WRITTEN INSTRUCTION
How many lines in the records below contain the word "chevron"? Reply with the number alone.
- - -
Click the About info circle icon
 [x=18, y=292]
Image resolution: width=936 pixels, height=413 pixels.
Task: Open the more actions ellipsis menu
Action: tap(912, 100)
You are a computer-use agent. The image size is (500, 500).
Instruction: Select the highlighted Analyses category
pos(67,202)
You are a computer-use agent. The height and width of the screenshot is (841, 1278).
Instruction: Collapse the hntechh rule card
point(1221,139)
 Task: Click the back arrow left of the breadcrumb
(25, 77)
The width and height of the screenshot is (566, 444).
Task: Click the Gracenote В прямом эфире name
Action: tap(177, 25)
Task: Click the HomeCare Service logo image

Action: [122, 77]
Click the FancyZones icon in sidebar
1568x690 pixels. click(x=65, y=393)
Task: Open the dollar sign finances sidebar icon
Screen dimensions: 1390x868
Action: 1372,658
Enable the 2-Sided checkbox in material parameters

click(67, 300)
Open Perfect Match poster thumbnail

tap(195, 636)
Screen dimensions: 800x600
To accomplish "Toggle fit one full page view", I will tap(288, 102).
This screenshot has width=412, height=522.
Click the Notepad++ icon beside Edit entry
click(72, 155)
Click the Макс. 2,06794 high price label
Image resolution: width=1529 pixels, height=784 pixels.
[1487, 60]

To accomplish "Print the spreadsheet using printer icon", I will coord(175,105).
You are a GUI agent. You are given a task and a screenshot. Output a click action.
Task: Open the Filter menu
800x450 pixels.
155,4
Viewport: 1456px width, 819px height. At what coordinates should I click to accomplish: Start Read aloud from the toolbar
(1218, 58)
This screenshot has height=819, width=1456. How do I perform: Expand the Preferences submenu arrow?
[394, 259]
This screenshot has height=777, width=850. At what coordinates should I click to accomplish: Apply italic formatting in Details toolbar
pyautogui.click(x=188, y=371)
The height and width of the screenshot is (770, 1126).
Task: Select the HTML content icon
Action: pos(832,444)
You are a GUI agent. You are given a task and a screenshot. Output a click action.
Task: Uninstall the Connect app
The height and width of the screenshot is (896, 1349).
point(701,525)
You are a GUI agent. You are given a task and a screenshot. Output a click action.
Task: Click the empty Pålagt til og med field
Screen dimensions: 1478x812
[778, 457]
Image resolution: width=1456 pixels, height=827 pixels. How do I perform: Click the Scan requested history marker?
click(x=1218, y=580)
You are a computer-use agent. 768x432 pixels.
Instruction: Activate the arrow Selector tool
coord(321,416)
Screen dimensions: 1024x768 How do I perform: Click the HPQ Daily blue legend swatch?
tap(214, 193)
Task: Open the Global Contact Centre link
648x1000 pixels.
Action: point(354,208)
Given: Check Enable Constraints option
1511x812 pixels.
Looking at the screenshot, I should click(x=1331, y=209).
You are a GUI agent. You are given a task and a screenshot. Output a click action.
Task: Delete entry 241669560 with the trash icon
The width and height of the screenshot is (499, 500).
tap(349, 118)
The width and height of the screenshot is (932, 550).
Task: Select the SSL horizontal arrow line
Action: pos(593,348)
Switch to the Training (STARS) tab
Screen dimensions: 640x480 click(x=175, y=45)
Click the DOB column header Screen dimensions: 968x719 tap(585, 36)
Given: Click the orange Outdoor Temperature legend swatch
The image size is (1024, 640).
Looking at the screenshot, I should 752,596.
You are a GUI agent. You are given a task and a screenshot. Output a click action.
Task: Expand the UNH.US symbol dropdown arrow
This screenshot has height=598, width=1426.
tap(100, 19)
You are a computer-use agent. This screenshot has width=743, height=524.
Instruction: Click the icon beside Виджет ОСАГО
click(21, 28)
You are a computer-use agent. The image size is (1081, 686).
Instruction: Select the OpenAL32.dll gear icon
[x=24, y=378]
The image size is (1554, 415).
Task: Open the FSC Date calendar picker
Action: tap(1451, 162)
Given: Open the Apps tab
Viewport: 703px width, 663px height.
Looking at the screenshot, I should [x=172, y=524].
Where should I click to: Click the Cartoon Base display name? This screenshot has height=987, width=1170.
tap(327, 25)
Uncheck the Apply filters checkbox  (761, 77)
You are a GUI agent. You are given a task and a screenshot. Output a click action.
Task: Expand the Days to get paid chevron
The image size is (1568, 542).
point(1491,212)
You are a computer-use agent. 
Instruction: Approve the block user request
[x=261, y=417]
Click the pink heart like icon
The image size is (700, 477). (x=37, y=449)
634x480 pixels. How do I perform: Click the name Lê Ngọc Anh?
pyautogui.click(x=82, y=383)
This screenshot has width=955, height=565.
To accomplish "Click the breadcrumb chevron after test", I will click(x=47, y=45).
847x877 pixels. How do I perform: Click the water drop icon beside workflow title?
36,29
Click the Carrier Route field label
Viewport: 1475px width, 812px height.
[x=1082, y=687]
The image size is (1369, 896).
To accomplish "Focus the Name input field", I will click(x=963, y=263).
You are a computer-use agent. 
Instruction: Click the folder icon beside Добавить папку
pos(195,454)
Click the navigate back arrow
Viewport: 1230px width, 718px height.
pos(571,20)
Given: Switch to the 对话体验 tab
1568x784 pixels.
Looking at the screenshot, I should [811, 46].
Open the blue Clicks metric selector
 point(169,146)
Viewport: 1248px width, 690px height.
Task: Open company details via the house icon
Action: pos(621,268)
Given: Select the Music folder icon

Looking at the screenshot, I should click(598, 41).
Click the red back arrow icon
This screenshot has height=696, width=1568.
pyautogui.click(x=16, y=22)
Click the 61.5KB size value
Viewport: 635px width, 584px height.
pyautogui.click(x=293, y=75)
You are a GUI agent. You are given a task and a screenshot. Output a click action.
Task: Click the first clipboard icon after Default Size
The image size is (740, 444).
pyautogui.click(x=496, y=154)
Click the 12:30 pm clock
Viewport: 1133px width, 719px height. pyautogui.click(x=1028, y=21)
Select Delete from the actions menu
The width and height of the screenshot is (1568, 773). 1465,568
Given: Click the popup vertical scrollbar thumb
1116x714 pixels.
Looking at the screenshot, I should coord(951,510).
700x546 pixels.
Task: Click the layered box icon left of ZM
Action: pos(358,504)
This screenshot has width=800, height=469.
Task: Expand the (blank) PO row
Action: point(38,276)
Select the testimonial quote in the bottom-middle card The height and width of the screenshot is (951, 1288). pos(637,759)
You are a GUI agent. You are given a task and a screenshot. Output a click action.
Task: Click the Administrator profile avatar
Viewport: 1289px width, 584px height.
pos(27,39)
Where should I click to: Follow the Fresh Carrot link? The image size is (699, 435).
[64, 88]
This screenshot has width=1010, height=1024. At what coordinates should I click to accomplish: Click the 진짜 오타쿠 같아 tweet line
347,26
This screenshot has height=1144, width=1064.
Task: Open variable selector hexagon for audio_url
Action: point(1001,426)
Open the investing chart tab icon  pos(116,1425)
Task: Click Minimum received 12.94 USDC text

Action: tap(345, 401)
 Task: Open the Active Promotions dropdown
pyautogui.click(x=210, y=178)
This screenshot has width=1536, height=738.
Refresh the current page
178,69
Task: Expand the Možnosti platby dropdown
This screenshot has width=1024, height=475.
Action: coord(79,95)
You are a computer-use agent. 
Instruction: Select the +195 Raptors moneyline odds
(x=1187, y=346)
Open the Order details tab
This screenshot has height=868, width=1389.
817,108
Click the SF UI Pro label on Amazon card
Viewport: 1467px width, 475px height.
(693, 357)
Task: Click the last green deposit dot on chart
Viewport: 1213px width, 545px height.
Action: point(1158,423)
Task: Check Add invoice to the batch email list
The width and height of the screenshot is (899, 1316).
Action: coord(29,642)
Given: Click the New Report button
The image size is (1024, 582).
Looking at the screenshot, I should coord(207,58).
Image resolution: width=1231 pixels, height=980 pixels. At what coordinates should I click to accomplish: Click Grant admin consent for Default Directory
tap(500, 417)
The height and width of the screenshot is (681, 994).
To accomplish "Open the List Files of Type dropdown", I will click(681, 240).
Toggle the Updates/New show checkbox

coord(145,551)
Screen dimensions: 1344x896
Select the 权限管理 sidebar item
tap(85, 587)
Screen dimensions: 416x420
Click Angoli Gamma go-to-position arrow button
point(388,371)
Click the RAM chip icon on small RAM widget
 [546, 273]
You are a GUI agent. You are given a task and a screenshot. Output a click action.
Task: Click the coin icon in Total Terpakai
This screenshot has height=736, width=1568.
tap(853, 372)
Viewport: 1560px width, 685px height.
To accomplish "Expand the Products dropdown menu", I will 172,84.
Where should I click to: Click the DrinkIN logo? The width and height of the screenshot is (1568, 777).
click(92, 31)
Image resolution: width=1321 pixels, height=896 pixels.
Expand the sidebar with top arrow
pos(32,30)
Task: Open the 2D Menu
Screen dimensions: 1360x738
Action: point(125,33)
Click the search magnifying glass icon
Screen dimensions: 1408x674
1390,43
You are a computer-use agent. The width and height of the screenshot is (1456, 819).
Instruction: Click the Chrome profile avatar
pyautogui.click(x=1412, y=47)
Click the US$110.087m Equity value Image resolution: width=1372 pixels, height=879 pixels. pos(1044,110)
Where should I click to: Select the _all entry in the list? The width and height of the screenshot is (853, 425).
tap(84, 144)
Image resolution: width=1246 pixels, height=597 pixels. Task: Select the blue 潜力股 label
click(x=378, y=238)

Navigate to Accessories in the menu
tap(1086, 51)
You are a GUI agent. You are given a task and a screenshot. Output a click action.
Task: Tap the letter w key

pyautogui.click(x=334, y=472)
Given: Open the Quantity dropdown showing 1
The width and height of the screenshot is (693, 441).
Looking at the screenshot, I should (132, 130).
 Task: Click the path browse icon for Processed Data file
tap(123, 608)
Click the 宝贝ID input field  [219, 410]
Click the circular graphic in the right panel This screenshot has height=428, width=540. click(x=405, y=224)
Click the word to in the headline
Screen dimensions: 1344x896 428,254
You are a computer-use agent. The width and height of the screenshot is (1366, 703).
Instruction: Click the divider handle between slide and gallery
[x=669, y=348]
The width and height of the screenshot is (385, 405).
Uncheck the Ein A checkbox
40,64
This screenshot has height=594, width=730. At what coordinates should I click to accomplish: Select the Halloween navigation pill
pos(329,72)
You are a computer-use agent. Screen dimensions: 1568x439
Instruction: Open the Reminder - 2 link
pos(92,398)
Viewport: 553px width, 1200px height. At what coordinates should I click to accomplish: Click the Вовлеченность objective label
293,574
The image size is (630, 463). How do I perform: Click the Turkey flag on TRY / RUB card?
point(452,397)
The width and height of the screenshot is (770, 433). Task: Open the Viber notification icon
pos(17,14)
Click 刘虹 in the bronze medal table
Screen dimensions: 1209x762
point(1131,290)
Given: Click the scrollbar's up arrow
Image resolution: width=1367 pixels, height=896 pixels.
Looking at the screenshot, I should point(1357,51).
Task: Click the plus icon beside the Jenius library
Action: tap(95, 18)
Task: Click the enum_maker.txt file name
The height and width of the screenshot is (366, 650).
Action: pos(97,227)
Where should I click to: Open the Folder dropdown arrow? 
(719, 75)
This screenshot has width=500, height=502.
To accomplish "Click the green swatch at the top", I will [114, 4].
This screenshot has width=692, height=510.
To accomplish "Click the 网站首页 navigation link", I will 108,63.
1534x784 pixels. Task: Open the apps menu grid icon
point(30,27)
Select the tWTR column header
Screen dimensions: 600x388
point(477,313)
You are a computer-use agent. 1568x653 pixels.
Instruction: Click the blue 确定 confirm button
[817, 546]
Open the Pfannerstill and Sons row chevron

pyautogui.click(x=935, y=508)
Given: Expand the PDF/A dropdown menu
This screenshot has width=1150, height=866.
- - -
SOLUTION TO THIS EXERCISE
3